Vous verrez exploser le prix de cette pièce , dès qu'elle sera mise en lumière et que sa rareté sera reconnue . De fait , si vous regardez attentivement les catalogues de monnaies , vous découvrirez à chaque année de nouvelles vedettes qui font surface et dont la rareté vient d'être attestée . Heureusement que la connaissance évolue sans cesse , car où serait le plaisir de collectionner si tout était définitivement connu et stable .
--- Toute autre situation ponctuelle qui donne de la visibilité à une pièce peut faire bondir le prix . A cet effet , les encans réputés , comme ceux de "Spink" à Londres ou encore "d'Elsen" à Bruxelles , jouent un rôle déterminant dans ce sens . En décembre 1998 , lors d'un encan "d'Elsen" , une collection bien illustrée et très publicisée de pièces du "Canal de Suez" de 1865 s'est vendue à fort prix . Dans le même sens , apparaissent chaque jour sur Internet des pièces qui retiennent l'intérêt des collectionneurs : une fois de plus , la visibilité a joué son rôle accrocheur .
--- La pièce reconnue comme la pièce clef d'une collection devient par conséquent plus exposée et attire , de ce fait , l'attention et la convoitise des collectionneurs .Il n‘y a donc pas de surprise si ceux-ci sont disposés à l‘acquérir à prix fort . Le dollar 1948 du Canada et le 5 dirhams 1314H. (1896) du Maroc font partie de cette catégorie et sont tous deux hautement cotées dans les catalogues .
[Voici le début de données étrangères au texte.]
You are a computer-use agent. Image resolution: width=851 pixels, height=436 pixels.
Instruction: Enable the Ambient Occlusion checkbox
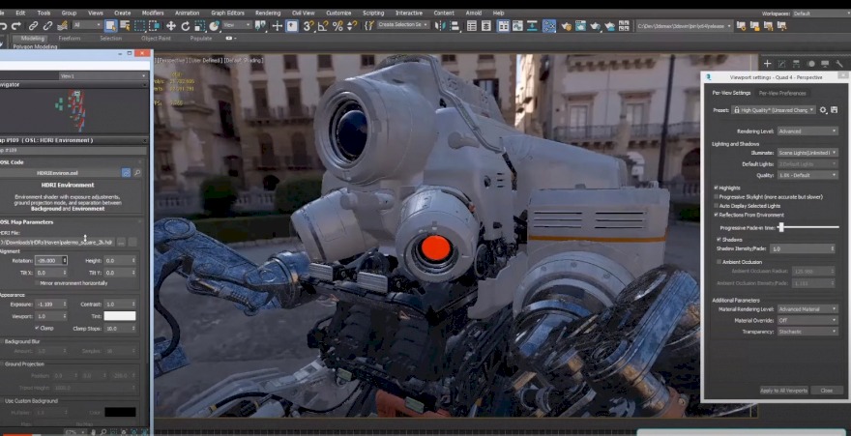pyautogui.click(x=717, y=261)
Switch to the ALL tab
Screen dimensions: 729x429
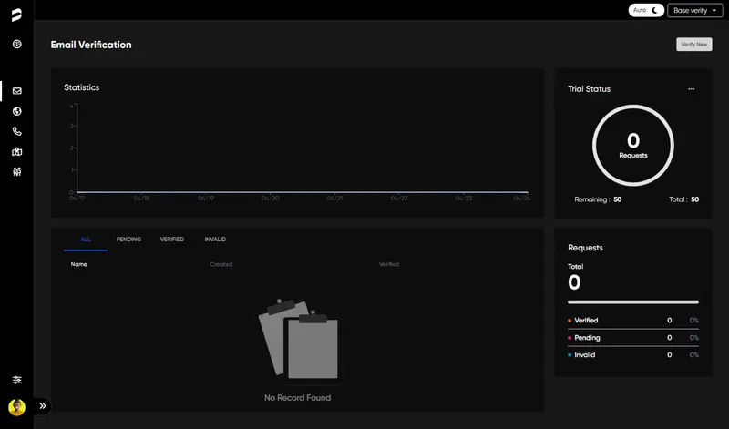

Somme toute , sans prétendre avoir couvert le sujet dans sa totalité , je crois vous avoir présenté quelques facteurs qui influencent le prix des pièces . De fait , s'il fallait s'en tenir uniquement aux chiffres connus pour le nombre de pièces produites , les catalogues ne serviraient à rien ou encore ne serviraient qu‘une fois pour toutes . Il suffirait alors d‘appliquer un coefficient multiplicateur pour être bien informé . Mais les catalogues sont produits pour servir comme "Indicateurs de prix" et , à cet effet , il ne faut pas leur donner une fiabilité hors de tout doute . D'ailleurs , une utilisation différente de celle-ci ne correspondrait pas à l‘objectif recherché par les auteurs , en particulier pour les pièces ciblées ci-dessus .
Le monde change , les collectionneurs changent , les goûts changent et le degré de connaissance évolue . Seule l‘observation attentive des prix atteints , lors de ventes bien réelles , permets de donner à certaines pièces de vos collections la cote la plus fiable possible.